On Tue, 6 Apr 2021, rapier wrote:
> On 4/6/21 10:04 PM, Damien Miller wrote:
> > On Tue, 6 Apr 2021, rapier wrote:
> >
> > > Looking at the performance - on my systems sftp seems to be a bit
slower
> > > than scp when dealing with a lot of small files. Not sure why
this is
> > > the case as I haven't looked at the sftp code in years.
> >
> > the OpenSSH sftp client doesn't do inter-file pipelining - it only
> > pipelines read/writes within a transfer, so each new file causes a
> > stall.
> >
> > This is all completely fixable on the client side, and shouldn't
apply
> > to things like sshfs at all.
>
> Gotcha.
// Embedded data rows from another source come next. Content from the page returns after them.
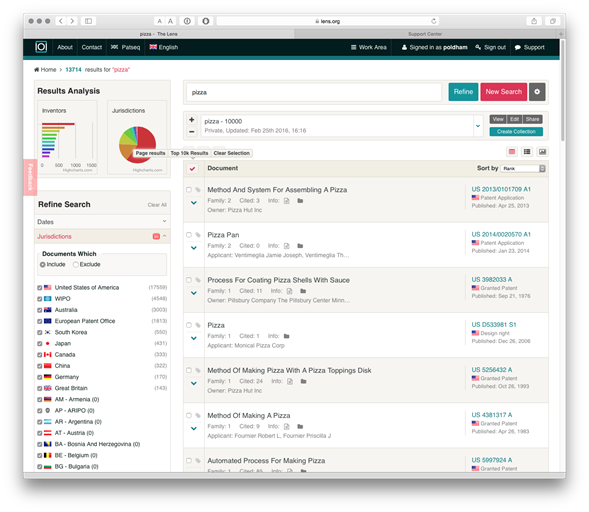Open patent US 3982033 A link
Screen dimensions: 589x512
click(491, 279)
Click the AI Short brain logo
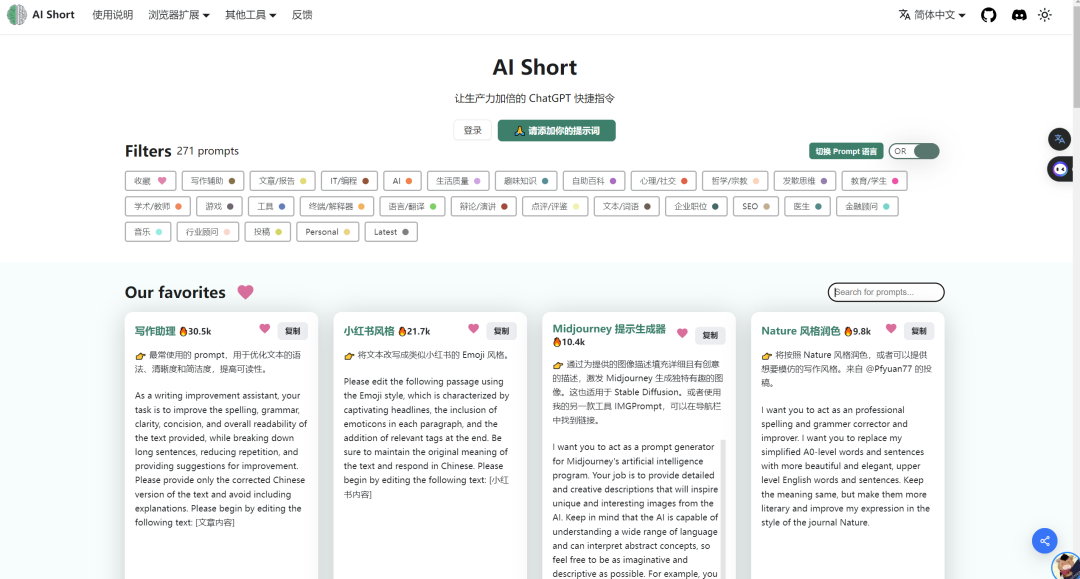 point(17,15)
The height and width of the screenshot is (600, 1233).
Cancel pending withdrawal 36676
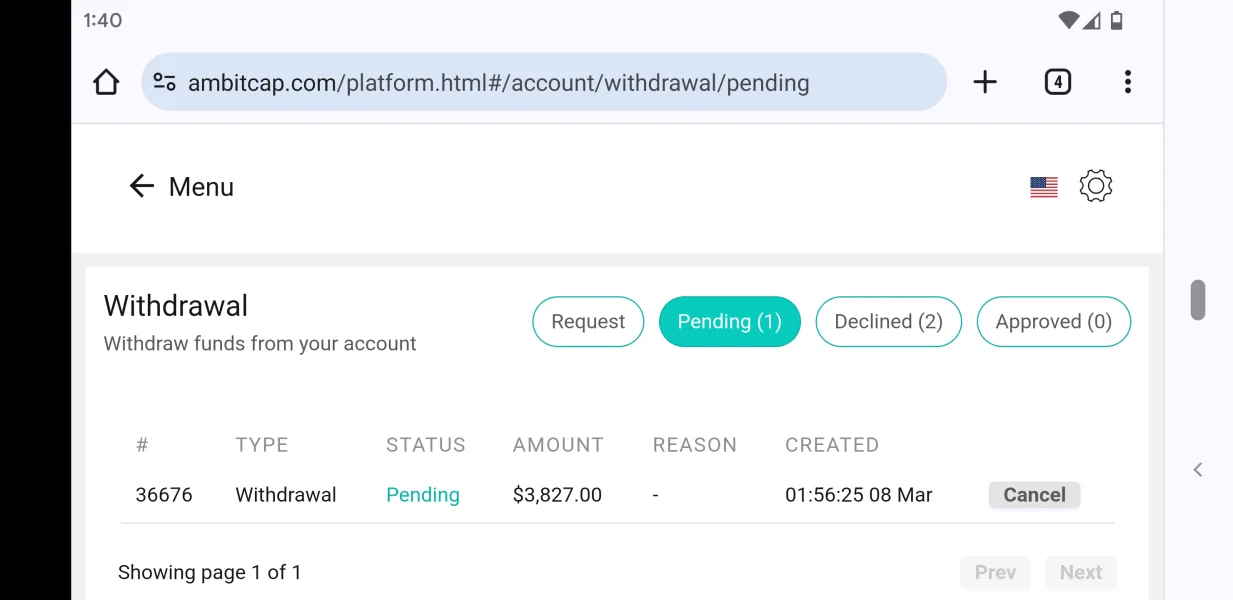tap(1034, 495)
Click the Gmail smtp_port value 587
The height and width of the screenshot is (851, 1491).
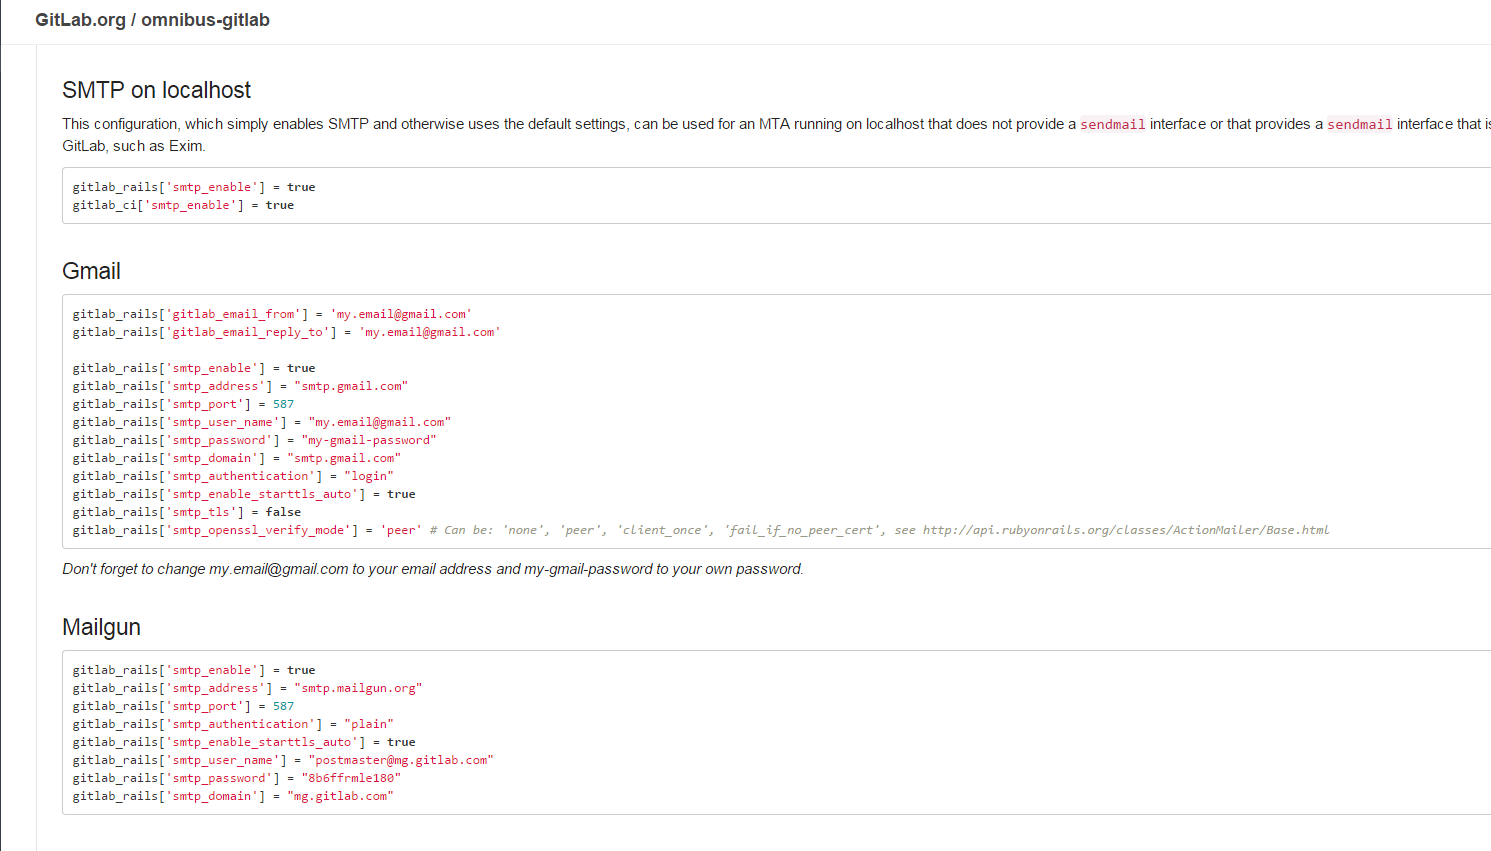pos(282,403)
Is this because of how it sequentially loops through the readdirs
in
> two _dir_internal functions?
Only partly - the client will do SSH2_FXP_READDIR to get the full list of
files and then transfer each file separately. The SSH2_FXP_READDIR are not
pipelined at all, there is no pipelining between obtaining the file list
and the file transfers. Finally each file transfer incurrs a pipeline
stall upon completion.
> If so I'm wondering if you could spawn per file
> threads to get some concurrency within a directory.
I don't think we want a threaded sftp client and AFAIK it isn't
necessary
for the main problem. We could add inter-operation pipelining by adding a
work queue structure and driving the next operation from that. This is
similar to what happens inside do_download()/do_upload() already, but
extended to persist across and between different operations.
> Just curious and this is
> the first time I've looked at the sftp code in years. I hope you
don't mind
> the questions.
Not at all :)
-d